YOUR TASK: Transcribe the passage of the court opinion on committed mental patients word for word, starting with "A time schedule" and going on through "of the rule.".

SELECTED EXTRACT:
────────────────

At the outset, it should be stated that there is no dispute by the county that involuntarily committed mental patients are entitled to receive medical treatment in accordance wih accepted medical standards. N. J. S. A. 30:4-24.1 provides, in part, that “[e]very individual who is mentally ill shall be entitled to fundamental civil rights and to medical care and other professional services in accordance with accepted standards * * In addition, the right to treatment of a person committed to a mental institution has received attention in a number of recent cases, all firmly supporting the existence of such a right. State v. Krol, 68 N. J. 236, 262 (1975); State v. Carter, 64 N. J. 392, 393-394 (1974); In re D. D., 118 N. J. Super. 1, 6 (App. Div. 1971); State in Interest of R. G. W., 145 N. J. Super. 167, *501179 (J. & D. R. Ct. 1976); In re Application of J. C. G., 144 N. J. Super. 579, 587 (Cty. Ct. 1976).

Periodic review of involuntarily committed mental patients was initiated on a mandatory basis in November 1974 (see Pressler, Current N. J. Court Rules, Comment to R. 4:74-7[f]) when Chief Justice Hughes notified all assignment judges, trial court administrators and county clerks that:

It shall be the responsibility of the Assignment Judge to supervise the periodic review of all persons who are now, or may hereafter become, involuntarily committed in their vicinage * * *.

A time schedule for such review was outlined and it was further directed that “it shall remain within the court’s discretion whether to accomplish the review summarily or by means of a plenary hearing; however, if specifically requested, a hearing shall be scheduled.”

Effective September 13, 1976, R. 4:74-7 was amended to comprehend the policy reflected in the 1974 directive of the Chief Justice. The nature of the review proceeding was not articulated in the amended rule except as set forth in subparagraph (e) of the rule.

It is plain that a review proceeding pursuant to R. 4:74-7 is for a single purpose, i. e., review of the patient’s condition in order to determine whether he is entitled to be or should bo discharged. The rule does not contemplate that other issues are to be determined and the present procedures, whereby a judge conducts the reviews in the institutions where the patients are confined in order to effect the least disruption of the daily operations of the institutions as well as activities and treatment of the patients, confirm the lack of intention or contemplation that such review hearings are, at least without notice, appropriate vehicles for the determination of other issues.

────────────────

AVAILABLE DATA:
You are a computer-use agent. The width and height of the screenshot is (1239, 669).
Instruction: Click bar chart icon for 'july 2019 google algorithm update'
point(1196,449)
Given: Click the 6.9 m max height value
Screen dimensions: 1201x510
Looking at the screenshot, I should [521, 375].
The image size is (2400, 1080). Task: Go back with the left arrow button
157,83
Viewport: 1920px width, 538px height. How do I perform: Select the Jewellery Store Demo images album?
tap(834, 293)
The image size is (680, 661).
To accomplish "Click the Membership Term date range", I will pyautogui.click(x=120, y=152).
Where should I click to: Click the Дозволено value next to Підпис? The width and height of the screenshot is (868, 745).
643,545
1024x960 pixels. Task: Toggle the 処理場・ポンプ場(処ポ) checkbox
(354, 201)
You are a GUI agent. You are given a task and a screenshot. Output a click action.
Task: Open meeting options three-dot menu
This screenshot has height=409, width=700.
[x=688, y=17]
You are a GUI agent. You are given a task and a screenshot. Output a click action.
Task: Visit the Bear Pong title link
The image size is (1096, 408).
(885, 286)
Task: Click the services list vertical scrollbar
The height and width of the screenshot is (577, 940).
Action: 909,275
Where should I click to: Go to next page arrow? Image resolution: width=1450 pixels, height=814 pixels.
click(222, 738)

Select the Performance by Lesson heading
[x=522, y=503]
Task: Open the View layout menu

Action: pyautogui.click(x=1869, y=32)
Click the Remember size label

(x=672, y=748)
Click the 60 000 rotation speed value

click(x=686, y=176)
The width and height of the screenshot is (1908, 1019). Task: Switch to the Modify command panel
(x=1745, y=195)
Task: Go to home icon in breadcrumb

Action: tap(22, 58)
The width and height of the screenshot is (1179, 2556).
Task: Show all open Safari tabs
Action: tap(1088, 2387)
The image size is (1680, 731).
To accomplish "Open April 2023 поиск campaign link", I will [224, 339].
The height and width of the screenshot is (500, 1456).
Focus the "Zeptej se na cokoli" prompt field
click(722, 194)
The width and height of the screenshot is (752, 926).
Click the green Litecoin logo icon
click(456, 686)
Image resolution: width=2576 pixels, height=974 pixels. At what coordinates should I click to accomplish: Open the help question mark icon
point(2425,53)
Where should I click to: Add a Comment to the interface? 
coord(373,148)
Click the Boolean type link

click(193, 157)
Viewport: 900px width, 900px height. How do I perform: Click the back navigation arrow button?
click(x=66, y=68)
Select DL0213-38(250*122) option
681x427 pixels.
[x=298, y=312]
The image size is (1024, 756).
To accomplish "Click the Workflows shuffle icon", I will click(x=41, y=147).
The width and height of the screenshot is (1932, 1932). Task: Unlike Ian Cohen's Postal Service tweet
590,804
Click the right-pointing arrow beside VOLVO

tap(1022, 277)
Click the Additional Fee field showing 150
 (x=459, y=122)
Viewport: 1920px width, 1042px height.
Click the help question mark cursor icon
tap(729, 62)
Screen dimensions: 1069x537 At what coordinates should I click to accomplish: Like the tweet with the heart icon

────────────────

ANSWER SECTION:
A time schedule for such review was outlined and it was further directed that “it shall remain within the court’s discretion whether to accomplish the review summarily or by means of a plenary hearing; however, if specifically requested, a hearing shall be scheduled.”

Effective September 13, 1976, R. 4:74-7 was amended to comprehend the policy reflected in the 1974 directive of the Chief Justice. The nature of the review proceeding was not articulated in the amended rule except as set forth in subparagraph (e) of the rule.